Effect of gastrointestinal protein adsorption on the in vitro release of AZT from ethylcellulose microspheres.

The purpose of this study was to assess the effect of gastrointestinal proteins on the in vitro release of zidovudine (AZT) from ethylcellulose microspheres, and to investigate protein adsorption as a possible mechanism that mediates this effect. AZT release from ethylcellulose microspheres was tested in the presence of different gastrointestinal proteins, both dietary (casein and albumin) and endogenous (pepsin, pancreatin, and mucin) in simulated gastric fluid and/or simulated intestinal fluid. The resulting release profiles were compared with those produced in the corresponding release media without the presence of proteins. Protein adsorption on AZT-loaded ethylcellulose microspheres was studied for the five proteins under investigation. The amounts of adsorbed proteins were determined by fluorescent spectrometry after the protein solution was reacted with fluoraldehyde reagent. All of the investigated proteins were found to slow the release of AZT from ethylcellulose microspheres. At gastric pH, ovalbumin and casein had the maximum effect on AZT release.

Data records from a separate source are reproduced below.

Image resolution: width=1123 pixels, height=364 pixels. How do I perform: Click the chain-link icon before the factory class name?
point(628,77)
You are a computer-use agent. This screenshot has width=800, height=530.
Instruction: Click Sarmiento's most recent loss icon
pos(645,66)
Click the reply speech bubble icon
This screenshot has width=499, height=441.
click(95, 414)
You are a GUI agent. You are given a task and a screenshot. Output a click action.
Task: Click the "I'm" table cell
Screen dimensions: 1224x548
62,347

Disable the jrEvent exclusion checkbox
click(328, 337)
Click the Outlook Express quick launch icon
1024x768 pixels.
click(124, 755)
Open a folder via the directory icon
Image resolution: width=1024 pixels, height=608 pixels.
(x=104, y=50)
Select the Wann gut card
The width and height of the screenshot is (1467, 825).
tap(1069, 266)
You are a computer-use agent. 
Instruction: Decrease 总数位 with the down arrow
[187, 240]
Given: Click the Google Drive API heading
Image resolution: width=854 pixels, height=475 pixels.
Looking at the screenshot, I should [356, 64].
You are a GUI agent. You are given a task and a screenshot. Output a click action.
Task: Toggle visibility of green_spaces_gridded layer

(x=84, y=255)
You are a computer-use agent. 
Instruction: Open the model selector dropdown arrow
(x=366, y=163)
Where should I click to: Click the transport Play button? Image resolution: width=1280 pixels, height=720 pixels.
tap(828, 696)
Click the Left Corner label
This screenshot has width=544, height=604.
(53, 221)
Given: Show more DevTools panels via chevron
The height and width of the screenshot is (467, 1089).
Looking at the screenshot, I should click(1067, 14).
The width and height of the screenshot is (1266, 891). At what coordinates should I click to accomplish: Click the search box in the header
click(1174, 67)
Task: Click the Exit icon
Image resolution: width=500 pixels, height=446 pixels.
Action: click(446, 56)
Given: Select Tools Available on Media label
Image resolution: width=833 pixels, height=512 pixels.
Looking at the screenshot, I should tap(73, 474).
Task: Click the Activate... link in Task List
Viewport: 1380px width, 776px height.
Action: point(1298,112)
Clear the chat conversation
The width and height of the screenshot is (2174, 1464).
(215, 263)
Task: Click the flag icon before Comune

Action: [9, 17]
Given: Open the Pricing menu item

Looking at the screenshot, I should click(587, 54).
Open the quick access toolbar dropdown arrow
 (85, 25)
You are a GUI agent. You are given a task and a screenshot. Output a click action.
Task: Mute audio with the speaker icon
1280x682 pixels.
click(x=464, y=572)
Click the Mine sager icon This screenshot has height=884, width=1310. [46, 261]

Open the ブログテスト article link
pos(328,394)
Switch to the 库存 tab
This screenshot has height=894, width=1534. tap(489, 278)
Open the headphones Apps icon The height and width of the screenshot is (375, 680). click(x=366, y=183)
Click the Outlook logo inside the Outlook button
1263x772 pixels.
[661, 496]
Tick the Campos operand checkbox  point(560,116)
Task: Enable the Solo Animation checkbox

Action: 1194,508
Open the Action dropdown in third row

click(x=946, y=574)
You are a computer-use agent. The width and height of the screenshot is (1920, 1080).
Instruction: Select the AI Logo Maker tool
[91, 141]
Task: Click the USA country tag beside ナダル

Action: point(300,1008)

Mucin exerted a more pronounced effect at gastric pH compared with that at intestinal pH. The negative effect of pancreatin on AZT release increased when its concentration was increased. The five proteins were found to adsorb on AZT-loaded ethylcellulose microspheres with varying quantities. The observed protein adsorption is believed to cause blockage of the small pores and channels in the microsphere structure, and consequently slow the release of AZT.